Developer Control Planes: A Cloud Leader's Point of View

About

Kelsey Hightower talked with Ambassador Labs's Daniel Bryant about a range of subjects, including what shifting left and developer responsibility really means, promise theory and what developers really need to be successful, and developer empathy, or stopping the practice of "cart-before-horse" coding to get to the heart of what users want first.

Episode guests

Kelsey Hightower

Staff Developer Advocate at Google

Kelsey Hightowe, Principal Engineer and Staff Developer Advocate at Google, and a leading voice in the cloud native and Kubernetes space.

Here are some of the key takeaways from their conversation:

Define responsibility

The move to "shift left" has received a lot of attention, but it's not only the developer who is affected. While the developer, and the software, will benefit from the developer getting all the information needed as early as possible, dependencies unfold further downstream. While developer ownership or understanding is important, it is just as important to define who is responsible for different steps, e.g., "If you're the developer, you will have some responsibility for the "ingredients" you add to the mix. You will be asked to understand and answer for some of the choices you make. And beyond the developer, everyone needs to be aware of their responsibility in that pipeline."

Centralize infrastructure

Kubernetes, at the end of the day, is a last-mile technology that requires instruction to do what the developer intends for it to do. As the developer takes on more responsibility, or at least needs to understand the consequences of what they code. Centralizing the experience around a platform or control plane enables understanding of what's required to deploy and run code without the complexity of having to manage it completely. It's about creating a platform that, with some configuration, the developer can trust to run their code as instructed. "The control plane concept or experience is the evolution of this, where things take off for all sorts of infrastructure platforms.
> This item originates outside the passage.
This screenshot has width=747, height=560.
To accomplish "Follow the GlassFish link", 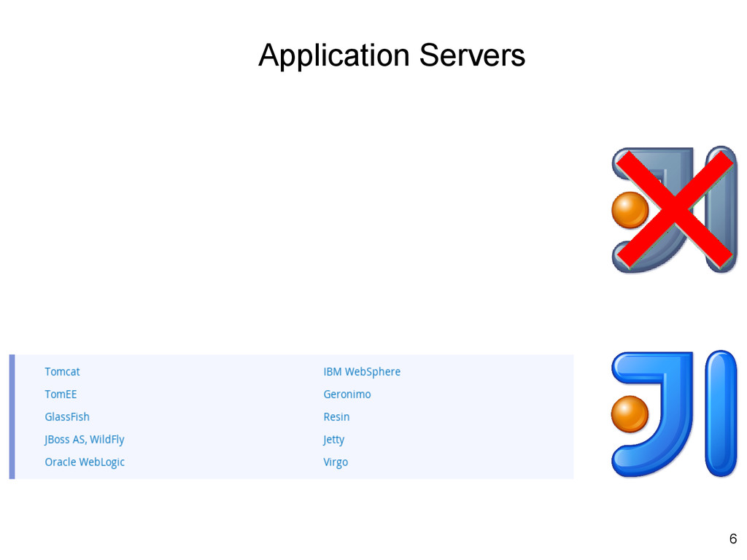I will [x=67, y=416].
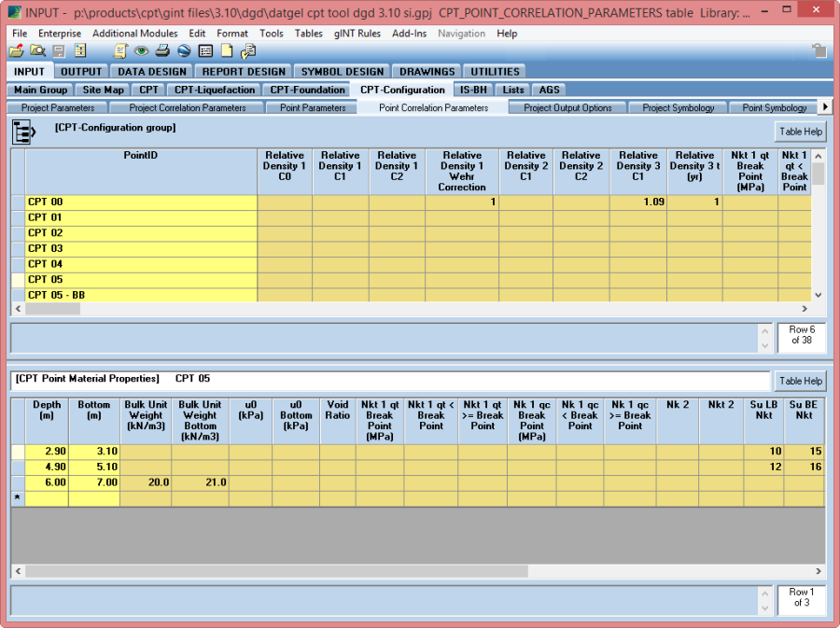Screen dimensions: 840x628
Task: Go to the REPORT DESIGN tab
Action: pyautogui.click(x=244, y=71)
You now have a central place to hold state, converge it and keep it true over time. Kubernetes just happens to be what we consider a universal control."

Empathetic engineering

If engineers are coding applications and features without using them or considering the user experience, it is completely devoid of empathy. And what is the point of creating software if isn't serving the needs of its users and helping them accomplish their goals? Engineering empathy for the user into the coding process requires developing human, or soft, skills, like communication and putting oneself into the user's shoes. "It does not work any more to create software in a vacuum. The user reaction should be, 'Wow, someone thought about how I would use this; it's intuitive, it's frictionless'." It is through empathetic engineering that developers will achieve this outcome.

Allow time for research

The industry as a whole would benefit from giving developers more time not only to develop their soft skills but also to do their research, both to understand what has already been created in the world and to gain a better understanding of where gaps and needs are and the psychology of users' behavior.

"Code should be the final step in the software development process. If you get really good at the human side of it, I think you will end up writing much better software."

Answer the maturity call: security

The supply chain of software is the next great step in the maturity curve for cloud-native computing. Developers should be able to account for what is actually in the software. The importance of developers taking greater ownership of what they code and its dependencies is becoming codified in the form of software bills of materials (SBOMs). SBOMs ensure the integrity of the software supply chain and help elevate application security.

"Education, centralization and discipline will help us really focus attention on what's in our software. And knowing that we have the power, control and responsibility to make sure that only the things that are necessary to be in there."